─── Data to examine ───

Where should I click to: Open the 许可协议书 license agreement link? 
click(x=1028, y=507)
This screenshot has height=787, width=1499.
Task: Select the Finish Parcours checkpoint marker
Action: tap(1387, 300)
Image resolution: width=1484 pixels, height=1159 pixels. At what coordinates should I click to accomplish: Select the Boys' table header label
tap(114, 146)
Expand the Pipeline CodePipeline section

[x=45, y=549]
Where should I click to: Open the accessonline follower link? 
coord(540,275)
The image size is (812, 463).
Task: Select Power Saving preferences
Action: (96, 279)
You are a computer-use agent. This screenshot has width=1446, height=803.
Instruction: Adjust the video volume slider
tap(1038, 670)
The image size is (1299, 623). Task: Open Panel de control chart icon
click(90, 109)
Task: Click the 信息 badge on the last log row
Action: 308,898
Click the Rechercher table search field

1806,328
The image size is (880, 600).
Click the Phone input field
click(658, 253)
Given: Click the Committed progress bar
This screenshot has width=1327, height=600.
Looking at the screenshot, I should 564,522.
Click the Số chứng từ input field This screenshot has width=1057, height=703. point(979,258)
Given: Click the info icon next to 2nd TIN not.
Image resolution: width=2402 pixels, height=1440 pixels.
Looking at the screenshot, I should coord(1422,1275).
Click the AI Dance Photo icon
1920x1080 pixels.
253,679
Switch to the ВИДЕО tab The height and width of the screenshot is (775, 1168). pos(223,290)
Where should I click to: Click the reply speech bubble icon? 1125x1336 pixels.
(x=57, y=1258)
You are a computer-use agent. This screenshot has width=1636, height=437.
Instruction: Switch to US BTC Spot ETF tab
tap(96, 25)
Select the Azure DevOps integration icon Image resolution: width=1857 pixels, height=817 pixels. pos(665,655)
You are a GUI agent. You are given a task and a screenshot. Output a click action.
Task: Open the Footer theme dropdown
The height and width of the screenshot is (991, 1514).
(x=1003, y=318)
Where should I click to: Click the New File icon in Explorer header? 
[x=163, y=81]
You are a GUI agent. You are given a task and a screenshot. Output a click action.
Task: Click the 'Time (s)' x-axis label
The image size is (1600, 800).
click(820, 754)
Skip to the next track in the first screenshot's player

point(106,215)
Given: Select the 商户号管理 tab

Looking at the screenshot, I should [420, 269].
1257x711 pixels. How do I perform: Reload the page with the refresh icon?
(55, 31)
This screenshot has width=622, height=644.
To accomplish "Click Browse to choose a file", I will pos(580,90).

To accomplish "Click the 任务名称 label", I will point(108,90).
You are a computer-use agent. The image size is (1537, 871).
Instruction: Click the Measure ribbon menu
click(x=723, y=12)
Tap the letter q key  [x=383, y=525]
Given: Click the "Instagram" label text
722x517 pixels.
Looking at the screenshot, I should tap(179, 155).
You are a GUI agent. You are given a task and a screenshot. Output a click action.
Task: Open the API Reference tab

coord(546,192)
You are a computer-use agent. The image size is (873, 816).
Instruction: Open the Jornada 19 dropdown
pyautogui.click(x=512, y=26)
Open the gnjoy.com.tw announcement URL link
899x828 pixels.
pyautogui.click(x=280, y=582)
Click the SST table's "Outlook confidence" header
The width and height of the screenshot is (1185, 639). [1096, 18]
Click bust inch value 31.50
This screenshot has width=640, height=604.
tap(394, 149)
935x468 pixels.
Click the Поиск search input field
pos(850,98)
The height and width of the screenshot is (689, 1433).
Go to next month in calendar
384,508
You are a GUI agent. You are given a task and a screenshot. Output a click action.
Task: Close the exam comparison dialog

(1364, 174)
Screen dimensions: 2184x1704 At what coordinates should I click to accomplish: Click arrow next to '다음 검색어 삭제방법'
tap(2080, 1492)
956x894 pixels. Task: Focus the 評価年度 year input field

───

## Your goal
When a line in the data contains "computer", return it as written.

## Reply
You are a computer-use agent. This screenshot has width=1446, height=803.
You are a computer-use agent. This screenshot has width=1636, height=437.
You are a computer-use agent. The image size is (1537, 871).
You are a computer-use agent. The image size is (873, 816).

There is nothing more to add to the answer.